It’s a key weapon in the fight against Ebola and now it’s helping people struggling as a result of the disease to support themselves – soap.
Using bars of the stuff has proved an effective way of stemming the spread of Ebola in West Africa, where more than 11,000 people have died as a result of the outbreak.
But learning how to make soap is also helping create new sources of income. In Liberia, 125 people – Ebola survivors or people who have lost family – have just graduated from a training course run by Tearfund partner, the Association of Evangelicals of Liberia (AEL).
Drama and song accompanied a graduation celebration at New Life Bible Church in St Francis Community in Jacob Town, where the guest speaker, the director of the Central Bank of Liberia, described the course as a milestone which will provide livelihoods for graduates.
There was also praise from Rev Dr. Nuwoe-James Kiamu, President of AEL Board of Governors, who told trainees: ‘You are a part of the solution to the country's problems and not part of the problems.’

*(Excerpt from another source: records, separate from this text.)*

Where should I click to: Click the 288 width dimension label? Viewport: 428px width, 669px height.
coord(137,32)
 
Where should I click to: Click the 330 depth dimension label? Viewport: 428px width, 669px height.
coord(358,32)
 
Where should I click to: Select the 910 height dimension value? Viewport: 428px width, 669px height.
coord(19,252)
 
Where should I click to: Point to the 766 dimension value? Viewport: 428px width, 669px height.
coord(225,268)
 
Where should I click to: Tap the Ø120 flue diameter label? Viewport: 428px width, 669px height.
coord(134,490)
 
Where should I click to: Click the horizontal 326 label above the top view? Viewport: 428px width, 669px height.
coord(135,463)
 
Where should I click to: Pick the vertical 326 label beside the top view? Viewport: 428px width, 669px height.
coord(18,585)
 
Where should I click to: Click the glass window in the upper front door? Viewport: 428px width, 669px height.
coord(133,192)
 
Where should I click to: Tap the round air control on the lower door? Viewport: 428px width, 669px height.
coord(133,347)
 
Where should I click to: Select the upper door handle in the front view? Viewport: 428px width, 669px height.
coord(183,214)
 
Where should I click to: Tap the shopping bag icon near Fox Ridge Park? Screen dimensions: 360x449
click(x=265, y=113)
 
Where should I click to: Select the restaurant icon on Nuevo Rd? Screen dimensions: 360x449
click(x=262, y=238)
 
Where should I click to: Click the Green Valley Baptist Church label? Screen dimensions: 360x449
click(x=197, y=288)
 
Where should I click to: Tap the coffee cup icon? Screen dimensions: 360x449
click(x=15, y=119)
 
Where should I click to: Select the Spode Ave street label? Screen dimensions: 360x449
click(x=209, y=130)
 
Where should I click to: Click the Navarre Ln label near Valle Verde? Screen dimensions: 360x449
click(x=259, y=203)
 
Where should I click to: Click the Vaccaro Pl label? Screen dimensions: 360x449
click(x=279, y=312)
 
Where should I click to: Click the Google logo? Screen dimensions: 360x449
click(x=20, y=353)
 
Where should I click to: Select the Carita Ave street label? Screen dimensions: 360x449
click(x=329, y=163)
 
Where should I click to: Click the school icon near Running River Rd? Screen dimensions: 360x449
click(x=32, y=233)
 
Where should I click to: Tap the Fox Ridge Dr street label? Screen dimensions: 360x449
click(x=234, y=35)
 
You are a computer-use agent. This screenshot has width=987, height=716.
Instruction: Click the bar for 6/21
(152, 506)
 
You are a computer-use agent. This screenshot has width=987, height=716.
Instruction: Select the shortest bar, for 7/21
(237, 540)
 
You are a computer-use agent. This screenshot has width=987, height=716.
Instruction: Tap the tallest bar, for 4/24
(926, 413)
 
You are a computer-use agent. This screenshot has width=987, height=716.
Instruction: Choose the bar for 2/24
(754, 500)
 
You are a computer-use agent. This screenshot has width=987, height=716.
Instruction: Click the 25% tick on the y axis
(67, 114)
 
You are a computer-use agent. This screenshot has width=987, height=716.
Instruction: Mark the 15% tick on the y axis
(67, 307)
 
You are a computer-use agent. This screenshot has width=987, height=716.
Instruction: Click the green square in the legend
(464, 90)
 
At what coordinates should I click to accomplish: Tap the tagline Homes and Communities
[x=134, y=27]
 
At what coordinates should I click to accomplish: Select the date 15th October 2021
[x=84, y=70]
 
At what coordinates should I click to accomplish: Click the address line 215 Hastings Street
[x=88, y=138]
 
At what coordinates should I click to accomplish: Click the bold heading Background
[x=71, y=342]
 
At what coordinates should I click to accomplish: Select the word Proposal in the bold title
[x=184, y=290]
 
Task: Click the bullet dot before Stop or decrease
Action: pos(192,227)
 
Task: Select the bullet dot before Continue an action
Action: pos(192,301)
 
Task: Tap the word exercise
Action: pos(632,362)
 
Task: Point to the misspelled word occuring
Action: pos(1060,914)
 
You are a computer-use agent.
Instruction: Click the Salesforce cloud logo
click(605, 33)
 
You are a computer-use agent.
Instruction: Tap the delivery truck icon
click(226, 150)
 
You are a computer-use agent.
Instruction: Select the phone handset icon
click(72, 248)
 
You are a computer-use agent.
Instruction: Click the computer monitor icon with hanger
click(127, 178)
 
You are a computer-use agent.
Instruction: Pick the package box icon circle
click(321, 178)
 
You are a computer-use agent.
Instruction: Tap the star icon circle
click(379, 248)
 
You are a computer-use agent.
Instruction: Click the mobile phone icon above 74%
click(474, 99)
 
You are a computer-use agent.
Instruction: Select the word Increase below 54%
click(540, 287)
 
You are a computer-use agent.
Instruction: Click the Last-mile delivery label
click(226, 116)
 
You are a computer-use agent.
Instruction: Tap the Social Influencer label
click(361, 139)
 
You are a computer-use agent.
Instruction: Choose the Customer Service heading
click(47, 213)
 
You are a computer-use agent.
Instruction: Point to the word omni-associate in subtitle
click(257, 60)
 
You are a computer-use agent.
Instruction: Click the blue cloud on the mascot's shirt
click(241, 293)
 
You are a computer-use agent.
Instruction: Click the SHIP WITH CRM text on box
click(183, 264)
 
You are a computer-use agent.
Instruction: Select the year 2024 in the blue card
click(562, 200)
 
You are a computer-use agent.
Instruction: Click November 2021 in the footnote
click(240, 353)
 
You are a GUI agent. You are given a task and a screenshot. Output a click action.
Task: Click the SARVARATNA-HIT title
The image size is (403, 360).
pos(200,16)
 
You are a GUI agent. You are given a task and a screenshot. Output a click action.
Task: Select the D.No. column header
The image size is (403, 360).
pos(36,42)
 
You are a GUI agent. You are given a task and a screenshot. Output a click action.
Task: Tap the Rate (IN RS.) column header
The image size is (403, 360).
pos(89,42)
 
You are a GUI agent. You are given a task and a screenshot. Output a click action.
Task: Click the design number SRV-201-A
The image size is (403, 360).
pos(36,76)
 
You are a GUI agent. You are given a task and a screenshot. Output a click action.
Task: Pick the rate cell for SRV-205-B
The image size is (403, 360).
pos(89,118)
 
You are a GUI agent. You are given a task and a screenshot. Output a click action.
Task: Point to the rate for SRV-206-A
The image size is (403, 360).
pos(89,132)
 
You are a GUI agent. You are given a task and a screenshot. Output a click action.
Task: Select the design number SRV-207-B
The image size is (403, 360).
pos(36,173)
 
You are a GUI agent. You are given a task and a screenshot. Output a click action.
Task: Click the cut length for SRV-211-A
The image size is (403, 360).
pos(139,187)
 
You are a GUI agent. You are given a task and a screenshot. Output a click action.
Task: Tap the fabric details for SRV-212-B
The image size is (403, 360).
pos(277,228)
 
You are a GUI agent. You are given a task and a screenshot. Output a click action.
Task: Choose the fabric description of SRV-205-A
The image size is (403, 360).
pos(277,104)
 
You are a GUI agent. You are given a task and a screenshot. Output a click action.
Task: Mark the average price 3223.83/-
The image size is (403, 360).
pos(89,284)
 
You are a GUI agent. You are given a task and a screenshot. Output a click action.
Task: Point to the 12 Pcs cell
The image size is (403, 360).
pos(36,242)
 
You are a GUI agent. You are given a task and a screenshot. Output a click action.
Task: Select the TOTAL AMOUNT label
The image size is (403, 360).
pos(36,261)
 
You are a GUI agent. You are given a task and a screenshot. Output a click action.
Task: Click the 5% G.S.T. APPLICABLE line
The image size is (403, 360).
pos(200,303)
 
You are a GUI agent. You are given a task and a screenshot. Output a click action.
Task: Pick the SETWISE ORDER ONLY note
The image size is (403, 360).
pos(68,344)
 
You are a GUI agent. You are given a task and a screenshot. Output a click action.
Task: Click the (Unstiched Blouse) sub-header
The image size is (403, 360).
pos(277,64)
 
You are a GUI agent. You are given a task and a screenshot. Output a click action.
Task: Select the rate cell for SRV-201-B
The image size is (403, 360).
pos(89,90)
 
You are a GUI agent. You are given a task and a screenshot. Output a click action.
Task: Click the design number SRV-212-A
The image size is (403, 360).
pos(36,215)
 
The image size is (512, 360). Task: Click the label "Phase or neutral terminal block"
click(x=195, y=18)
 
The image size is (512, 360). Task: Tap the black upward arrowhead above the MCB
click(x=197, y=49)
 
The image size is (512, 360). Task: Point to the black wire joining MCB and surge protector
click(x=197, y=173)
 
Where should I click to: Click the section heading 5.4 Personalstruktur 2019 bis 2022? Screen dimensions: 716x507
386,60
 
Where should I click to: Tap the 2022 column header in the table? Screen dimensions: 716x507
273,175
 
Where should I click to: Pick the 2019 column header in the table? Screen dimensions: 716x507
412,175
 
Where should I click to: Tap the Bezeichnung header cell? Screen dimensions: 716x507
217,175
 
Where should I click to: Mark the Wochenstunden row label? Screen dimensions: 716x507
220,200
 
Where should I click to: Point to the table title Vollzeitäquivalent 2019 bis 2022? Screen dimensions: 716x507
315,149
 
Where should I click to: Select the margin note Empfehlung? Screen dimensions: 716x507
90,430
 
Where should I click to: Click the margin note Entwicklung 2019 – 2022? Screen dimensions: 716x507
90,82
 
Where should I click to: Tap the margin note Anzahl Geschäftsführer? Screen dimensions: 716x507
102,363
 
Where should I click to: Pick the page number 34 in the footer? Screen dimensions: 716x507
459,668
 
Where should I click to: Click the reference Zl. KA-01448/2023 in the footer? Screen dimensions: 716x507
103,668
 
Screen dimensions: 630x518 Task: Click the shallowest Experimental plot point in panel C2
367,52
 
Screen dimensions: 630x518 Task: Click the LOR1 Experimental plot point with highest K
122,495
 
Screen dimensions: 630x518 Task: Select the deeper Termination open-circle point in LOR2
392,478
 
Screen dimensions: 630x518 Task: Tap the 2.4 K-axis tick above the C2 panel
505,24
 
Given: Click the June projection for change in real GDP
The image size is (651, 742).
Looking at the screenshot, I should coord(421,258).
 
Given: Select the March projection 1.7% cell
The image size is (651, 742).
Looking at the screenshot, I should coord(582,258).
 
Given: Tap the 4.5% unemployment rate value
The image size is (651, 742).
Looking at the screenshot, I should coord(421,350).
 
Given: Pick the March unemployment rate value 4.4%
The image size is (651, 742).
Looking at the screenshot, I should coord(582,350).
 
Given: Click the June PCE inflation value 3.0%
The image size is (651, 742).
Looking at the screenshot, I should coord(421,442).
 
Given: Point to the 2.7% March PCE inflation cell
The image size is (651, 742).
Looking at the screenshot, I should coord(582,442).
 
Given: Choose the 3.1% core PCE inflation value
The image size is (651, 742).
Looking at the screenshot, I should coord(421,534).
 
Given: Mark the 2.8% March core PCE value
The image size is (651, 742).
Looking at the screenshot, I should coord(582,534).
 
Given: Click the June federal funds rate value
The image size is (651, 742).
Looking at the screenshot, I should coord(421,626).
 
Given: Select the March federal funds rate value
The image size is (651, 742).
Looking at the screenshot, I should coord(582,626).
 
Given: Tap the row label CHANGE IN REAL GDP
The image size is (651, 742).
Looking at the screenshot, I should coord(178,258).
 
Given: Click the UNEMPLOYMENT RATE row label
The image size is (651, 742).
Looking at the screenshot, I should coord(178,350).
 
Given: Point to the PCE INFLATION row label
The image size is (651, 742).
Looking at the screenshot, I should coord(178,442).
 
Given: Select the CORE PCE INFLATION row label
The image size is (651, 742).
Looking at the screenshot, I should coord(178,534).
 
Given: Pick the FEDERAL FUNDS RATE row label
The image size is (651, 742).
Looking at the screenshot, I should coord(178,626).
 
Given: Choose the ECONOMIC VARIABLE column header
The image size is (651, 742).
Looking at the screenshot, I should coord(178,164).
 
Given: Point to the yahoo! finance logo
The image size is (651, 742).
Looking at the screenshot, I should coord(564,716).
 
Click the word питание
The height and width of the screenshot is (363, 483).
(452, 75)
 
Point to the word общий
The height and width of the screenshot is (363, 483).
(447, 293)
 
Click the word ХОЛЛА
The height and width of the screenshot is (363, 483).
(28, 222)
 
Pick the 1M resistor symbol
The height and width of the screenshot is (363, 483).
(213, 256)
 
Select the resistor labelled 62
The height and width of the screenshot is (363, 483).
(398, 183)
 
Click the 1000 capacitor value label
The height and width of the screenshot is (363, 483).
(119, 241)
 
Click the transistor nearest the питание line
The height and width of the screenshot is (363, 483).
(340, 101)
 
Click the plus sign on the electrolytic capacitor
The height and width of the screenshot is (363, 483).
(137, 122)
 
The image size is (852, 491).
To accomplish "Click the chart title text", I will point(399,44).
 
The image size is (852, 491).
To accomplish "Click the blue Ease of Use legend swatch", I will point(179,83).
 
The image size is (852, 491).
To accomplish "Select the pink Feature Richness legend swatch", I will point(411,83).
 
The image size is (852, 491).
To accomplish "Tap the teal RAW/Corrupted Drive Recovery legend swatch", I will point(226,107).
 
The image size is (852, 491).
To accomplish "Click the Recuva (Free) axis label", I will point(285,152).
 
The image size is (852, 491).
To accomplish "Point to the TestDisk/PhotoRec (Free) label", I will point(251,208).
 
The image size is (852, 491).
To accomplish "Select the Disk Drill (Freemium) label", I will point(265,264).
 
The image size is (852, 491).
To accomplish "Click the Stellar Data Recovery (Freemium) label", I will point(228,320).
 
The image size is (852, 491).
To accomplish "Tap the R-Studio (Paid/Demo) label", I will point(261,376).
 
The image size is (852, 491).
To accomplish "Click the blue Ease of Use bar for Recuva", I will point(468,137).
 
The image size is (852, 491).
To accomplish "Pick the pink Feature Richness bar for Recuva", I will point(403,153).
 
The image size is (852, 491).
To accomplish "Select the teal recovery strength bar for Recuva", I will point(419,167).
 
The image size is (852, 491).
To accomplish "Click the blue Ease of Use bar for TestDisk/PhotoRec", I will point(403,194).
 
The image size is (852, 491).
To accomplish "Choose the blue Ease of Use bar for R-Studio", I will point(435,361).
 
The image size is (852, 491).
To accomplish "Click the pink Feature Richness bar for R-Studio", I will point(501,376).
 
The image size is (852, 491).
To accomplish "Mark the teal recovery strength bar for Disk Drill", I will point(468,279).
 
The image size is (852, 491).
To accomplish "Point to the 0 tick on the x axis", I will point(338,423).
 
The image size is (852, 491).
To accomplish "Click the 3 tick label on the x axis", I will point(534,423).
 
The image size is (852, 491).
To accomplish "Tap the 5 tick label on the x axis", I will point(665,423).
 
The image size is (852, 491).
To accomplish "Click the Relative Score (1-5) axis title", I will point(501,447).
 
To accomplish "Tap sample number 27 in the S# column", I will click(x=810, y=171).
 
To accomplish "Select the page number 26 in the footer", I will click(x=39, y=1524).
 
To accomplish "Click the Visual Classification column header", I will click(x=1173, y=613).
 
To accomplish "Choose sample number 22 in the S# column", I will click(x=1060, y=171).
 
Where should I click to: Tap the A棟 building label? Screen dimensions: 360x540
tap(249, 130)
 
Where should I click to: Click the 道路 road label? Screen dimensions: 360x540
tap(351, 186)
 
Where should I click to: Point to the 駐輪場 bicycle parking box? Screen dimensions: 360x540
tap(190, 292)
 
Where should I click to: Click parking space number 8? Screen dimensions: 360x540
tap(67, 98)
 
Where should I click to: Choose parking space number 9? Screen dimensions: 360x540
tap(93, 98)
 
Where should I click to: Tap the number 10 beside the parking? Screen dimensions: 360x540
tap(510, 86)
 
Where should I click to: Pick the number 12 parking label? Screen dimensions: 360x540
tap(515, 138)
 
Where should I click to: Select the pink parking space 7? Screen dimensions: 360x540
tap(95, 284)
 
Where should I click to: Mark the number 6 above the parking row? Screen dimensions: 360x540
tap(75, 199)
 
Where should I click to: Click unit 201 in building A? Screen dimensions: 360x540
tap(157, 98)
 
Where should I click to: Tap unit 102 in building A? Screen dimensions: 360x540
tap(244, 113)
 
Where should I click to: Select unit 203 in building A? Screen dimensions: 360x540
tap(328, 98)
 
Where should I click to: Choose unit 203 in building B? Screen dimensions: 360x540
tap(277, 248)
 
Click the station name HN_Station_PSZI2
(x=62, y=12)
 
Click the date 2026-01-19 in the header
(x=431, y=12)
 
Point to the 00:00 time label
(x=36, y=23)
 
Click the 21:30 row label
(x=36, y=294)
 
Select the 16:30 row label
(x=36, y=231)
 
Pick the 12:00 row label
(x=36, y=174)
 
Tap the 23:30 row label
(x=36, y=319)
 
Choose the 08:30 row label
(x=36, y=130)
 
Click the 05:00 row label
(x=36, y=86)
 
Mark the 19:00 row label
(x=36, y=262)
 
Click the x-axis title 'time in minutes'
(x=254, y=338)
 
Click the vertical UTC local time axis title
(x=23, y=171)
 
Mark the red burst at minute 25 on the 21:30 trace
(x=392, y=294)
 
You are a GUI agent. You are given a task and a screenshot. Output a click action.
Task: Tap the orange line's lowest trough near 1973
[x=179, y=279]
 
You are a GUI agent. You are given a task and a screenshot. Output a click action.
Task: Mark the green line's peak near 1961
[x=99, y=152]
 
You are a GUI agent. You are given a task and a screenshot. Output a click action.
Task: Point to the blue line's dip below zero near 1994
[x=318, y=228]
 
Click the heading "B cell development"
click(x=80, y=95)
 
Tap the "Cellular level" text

One of the big problems facing Liberia, where Ebola has claimed 4,800 lives, is a faltering economy as a result of the outbreak. Economic growth will slow to almost zero this year, according to the IMF.
Helping people restart livelihoods will be a key part of Tearfund’s support for the next phase of recovery projects.
So far AEL has trained 125 households in the science of growing rice and provided them with seeds, while 25 more have been trained in vegetable production for income generation.
AEL has also trained 300 households in the management of small businesses and handed out small grants to kickstart mini-enterprises.
Similar activities are being carried out by partners in Sierra Leone, which was declared free of Ebola earlier this month.